Aber Du hattest auch schwere Zeiten. Es war wohl eine glanzlose Phase, als sich immer mehr die Effizienz durchsetzte. Frederick Winslow Taylor nahm dir den Glanz. Mit seinen Prinzipien der Rationalisierung und Effizienz, warst Du nur noch ein Gebrauchsgegenstand. Es war auf einmal wie Fließbandarbeit. Alles schematisiert und kleinteilig. Entsprechend glichst Du immer mehr einer Fabrikhalle, kaum Luft zum Atmen. Dicht an Dicht standest Du mit all den Tischen. Es gab keine Möglichkeit mehr für den >>Plausch zwischendurch<<. Alles was den Anschein hatte produktivitätsmindernd zu sein war verboten. Da warst Du kaum 50 Jahre alt, aber der Glanz deiner Jugend war verloren.

Endlich am Ziel oder eben doch nicht

Aber Du hast weitergekämpft. Den Krieg überwunden, hast Du dich wieder in den Vordergrund gestellt. Der Dienstleistungssektor wuchs rasant und sie brauchten dich – alle brauchten dich.

Jetzt bekamst Du die Würdigung, auf die Du so lange gewartet hast. Ganze Bürolandschaften hat man geschaffen. Ja, mit Lebensqualität sogar. Du standest jetzt in keiner Halle mehr, nein, Du standest jetzt wieder auf wohligen Teppichen, umgeben von einem Meer aus Blumen und Grünpflanzen. Man sprach von dir in den höchsten Tönen. Du sollst das Verhalten und die Disziplin verbessert haben. Alles verbesserte sich bei den Mitarbeitern, von der Kleidung bis zur Anwesenheit. Man hat ganze Bücher über dich geschrieben. Ja, Du hattest es geschafft.

Das bisschen neue Technik und Computer hast Du lachend hingenommen. Ohne zu wissen, was es dir anrichten kann. Auf die vielen Vernetzungsmöglichkeiten warst Du nicht vorbereitet. Menschen blieben immer öfter weg und kamen nur ab und zu. Schlussendlich aber hat dir eine Pandemie den Rest gegeben. Heerscharen von Menschen verließen dich, ohne Auf Wiedersehen zu sagen. Ein Umdenken in der Krise. Plötzlich war klar, sie brauchen dich nicht mehr.

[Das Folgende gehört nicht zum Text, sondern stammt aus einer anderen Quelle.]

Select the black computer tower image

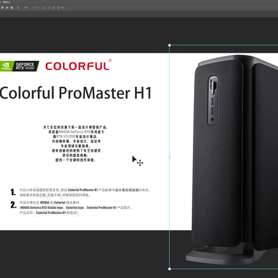click(231, 160)
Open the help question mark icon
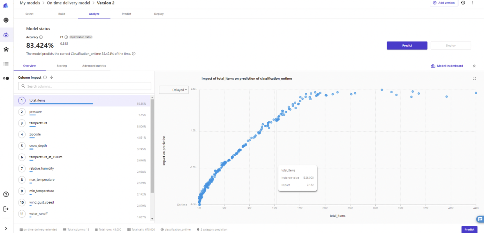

Sie verbringen jetzt die Zeit zu Hause, sie arbeiten sogar von zu Hause. Ach, wie lächerlich. Wir wissen doch genau, dass das Zuhause dir nicht das Wasser reichen kann. Du warst ordentlich und sauber. Du hattest eine klare Aufteilung und Struktur. Nirgends ist man bei dir über Steckdosen oder Kabel gestolpert.

Nun schwebst Du hinauf, mein treuer Gefährte. Himmelwärts Richtung Cloud, One Drive, Google Drive & Co. entgegen.

Wir alle werden dich vermissen, spätestens dann, wenn wir zum x-ten Mal über ein Kabel gestolpert sind. Ruhe in Frieden.